Exercise prompt >>
Taking the data below line by line, count those that include the word "text" and report the number alone.

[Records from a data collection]
##########

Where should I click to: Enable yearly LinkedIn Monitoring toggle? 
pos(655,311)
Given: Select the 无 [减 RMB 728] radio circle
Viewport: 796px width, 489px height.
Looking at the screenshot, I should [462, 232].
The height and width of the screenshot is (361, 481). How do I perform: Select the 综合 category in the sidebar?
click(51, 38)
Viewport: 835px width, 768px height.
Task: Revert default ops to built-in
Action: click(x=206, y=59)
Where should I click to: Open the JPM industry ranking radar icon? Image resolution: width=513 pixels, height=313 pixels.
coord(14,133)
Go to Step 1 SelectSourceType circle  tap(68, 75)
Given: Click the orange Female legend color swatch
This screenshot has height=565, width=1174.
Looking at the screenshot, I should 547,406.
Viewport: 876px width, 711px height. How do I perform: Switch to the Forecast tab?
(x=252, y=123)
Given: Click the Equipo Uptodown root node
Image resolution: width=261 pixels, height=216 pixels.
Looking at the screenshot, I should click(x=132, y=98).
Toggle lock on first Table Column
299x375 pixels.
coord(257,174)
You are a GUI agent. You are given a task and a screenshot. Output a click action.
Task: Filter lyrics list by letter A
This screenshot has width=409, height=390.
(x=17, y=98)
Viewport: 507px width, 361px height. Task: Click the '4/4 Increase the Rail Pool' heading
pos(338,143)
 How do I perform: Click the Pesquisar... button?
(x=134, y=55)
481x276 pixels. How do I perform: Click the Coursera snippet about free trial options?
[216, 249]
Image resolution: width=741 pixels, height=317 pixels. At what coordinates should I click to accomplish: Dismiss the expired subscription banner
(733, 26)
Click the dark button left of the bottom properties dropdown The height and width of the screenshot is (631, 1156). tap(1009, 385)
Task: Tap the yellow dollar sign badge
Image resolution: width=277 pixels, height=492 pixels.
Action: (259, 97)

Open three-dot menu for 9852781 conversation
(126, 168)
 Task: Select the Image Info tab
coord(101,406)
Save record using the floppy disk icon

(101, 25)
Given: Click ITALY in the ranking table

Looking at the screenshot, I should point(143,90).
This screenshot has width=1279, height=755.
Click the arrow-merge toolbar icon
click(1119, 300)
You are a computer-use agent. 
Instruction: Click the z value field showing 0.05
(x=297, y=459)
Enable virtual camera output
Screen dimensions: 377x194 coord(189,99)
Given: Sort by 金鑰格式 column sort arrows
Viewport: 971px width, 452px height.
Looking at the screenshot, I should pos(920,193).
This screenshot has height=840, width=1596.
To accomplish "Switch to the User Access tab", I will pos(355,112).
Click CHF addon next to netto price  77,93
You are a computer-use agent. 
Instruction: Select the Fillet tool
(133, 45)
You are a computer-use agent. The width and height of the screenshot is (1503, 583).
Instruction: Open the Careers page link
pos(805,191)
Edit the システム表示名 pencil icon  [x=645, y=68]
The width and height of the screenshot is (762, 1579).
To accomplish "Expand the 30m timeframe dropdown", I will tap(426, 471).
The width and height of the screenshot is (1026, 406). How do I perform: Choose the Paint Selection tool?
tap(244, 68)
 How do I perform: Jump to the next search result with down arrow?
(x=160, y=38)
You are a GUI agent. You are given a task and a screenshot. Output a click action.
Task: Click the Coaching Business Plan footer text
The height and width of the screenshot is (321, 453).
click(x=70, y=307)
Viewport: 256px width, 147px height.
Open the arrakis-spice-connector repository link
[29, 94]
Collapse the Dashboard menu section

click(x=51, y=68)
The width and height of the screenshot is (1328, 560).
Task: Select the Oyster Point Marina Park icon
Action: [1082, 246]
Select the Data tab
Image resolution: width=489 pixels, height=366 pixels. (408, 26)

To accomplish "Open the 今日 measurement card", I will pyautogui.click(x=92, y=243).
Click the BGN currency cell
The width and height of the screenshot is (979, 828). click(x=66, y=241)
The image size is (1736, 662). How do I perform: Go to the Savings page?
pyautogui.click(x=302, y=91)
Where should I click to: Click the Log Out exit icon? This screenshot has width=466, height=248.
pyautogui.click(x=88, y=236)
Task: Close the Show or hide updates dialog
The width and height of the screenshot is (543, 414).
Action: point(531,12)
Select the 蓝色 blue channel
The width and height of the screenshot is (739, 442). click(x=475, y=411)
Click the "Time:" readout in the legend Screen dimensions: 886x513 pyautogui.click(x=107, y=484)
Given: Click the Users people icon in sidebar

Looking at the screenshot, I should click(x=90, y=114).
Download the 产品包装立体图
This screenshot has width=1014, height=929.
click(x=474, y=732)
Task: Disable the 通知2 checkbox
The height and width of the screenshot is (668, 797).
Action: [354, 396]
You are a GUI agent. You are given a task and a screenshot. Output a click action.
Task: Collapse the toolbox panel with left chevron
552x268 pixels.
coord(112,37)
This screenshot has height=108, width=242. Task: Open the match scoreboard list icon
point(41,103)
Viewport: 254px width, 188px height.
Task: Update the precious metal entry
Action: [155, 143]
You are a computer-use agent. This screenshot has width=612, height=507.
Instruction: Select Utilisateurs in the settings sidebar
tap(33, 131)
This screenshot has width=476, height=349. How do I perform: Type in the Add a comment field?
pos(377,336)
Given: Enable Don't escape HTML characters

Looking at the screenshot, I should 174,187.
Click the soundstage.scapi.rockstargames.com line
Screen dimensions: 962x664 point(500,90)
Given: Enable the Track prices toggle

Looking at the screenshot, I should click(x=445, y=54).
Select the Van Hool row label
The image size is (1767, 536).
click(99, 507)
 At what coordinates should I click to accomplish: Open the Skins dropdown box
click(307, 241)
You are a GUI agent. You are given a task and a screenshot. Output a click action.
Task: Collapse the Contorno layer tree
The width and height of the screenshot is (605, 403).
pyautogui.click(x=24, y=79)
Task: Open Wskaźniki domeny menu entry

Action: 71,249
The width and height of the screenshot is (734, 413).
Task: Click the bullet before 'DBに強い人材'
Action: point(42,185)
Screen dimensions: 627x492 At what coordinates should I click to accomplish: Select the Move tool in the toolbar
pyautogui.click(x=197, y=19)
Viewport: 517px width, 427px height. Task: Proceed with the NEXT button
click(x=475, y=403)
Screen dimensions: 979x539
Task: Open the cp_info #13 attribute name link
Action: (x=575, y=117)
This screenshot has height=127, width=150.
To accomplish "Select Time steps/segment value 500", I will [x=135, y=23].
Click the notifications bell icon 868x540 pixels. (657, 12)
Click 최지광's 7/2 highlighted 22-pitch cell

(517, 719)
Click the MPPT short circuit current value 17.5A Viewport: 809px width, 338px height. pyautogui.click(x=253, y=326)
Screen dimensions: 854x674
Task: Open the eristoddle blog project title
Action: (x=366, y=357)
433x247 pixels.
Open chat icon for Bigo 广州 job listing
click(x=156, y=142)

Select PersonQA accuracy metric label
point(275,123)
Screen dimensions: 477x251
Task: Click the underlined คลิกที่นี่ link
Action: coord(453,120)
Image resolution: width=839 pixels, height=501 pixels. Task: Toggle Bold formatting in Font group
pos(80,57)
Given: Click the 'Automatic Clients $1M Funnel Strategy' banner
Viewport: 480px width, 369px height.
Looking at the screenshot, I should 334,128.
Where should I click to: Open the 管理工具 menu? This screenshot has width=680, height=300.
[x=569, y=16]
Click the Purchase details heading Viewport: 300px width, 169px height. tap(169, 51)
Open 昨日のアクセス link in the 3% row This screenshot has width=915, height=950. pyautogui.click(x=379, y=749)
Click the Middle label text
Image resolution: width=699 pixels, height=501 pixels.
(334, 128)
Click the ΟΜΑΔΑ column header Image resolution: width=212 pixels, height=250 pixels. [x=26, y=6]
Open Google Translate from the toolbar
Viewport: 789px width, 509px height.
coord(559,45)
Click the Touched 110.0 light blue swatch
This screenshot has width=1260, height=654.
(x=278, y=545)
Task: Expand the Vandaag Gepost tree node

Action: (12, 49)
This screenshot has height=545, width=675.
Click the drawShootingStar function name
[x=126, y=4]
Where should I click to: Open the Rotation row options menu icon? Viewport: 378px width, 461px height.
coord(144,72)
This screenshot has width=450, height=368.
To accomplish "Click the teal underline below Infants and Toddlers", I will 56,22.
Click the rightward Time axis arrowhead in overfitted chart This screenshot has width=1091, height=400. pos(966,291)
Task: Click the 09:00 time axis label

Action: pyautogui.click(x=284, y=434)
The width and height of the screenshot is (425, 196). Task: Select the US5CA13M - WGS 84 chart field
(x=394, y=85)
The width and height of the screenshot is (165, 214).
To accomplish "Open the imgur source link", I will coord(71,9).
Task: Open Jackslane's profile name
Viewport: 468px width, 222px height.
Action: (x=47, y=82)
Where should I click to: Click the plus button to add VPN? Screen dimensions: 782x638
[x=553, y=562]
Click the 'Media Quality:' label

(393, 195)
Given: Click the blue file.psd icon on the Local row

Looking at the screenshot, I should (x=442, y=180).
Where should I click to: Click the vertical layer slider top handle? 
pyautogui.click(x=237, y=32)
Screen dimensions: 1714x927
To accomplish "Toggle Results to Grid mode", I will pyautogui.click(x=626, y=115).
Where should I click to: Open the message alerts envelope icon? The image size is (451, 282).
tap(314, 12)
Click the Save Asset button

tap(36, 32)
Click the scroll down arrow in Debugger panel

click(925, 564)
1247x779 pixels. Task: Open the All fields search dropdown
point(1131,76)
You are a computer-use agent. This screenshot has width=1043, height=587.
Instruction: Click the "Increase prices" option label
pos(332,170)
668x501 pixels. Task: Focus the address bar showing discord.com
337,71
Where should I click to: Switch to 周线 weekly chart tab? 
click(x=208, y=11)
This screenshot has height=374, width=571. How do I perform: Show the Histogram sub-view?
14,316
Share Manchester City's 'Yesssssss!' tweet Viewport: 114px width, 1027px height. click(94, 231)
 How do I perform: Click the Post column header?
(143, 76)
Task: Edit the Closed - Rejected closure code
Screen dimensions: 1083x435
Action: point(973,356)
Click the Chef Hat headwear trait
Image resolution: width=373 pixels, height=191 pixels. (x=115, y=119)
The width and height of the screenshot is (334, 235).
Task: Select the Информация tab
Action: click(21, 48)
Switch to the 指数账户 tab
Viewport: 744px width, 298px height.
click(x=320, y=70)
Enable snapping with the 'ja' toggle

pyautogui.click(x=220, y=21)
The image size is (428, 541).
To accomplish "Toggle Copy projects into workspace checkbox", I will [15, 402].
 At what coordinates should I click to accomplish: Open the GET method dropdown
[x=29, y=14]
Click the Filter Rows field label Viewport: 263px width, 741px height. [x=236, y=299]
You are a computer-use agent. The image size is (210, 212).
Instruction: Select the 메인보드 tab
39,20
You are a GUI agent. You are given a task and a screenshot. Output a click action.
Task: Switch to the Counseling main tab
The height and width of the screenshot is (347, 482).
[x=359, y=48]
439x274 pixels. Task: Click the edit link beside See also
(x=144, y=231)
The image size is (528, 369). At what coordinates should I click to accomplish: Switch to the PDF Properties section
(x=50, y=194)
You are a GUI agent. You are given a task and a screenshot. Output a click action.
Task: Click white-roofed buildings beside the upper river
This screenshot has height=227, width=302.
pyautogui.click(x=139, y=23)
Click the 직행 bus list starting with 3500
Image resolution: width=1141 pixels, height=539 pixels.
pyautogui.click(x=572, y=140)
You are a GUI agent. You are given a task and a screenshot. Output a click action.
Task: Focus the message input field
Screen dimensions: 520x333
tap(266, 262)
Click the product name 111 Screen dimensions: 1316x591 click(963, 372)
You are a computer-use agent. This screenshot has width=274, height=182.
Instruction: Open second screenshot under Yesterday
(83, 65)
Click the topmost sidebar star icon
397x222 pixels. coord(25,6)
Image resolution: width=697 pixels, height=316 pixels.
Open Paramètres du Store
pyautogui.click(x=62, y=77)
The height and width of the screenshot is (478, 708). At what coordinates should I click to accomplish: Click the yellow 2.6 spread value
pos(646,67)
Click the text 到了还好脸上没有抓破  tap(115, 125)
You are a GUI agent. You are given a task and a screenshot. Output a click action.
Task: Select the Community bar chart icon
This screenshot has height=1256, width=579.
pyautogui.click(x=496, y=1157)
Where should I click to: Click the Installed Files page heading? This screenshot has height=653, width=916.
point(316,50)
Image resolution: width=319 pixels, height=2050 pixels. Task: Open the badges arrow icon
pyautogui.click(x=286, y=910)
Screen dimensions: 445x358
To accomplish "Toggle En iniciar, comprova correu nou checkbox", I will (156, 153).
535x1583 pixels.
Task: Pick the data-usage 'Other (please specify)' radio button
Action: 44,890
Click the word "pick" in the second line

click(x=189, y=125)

##########

Solved exercise >>
3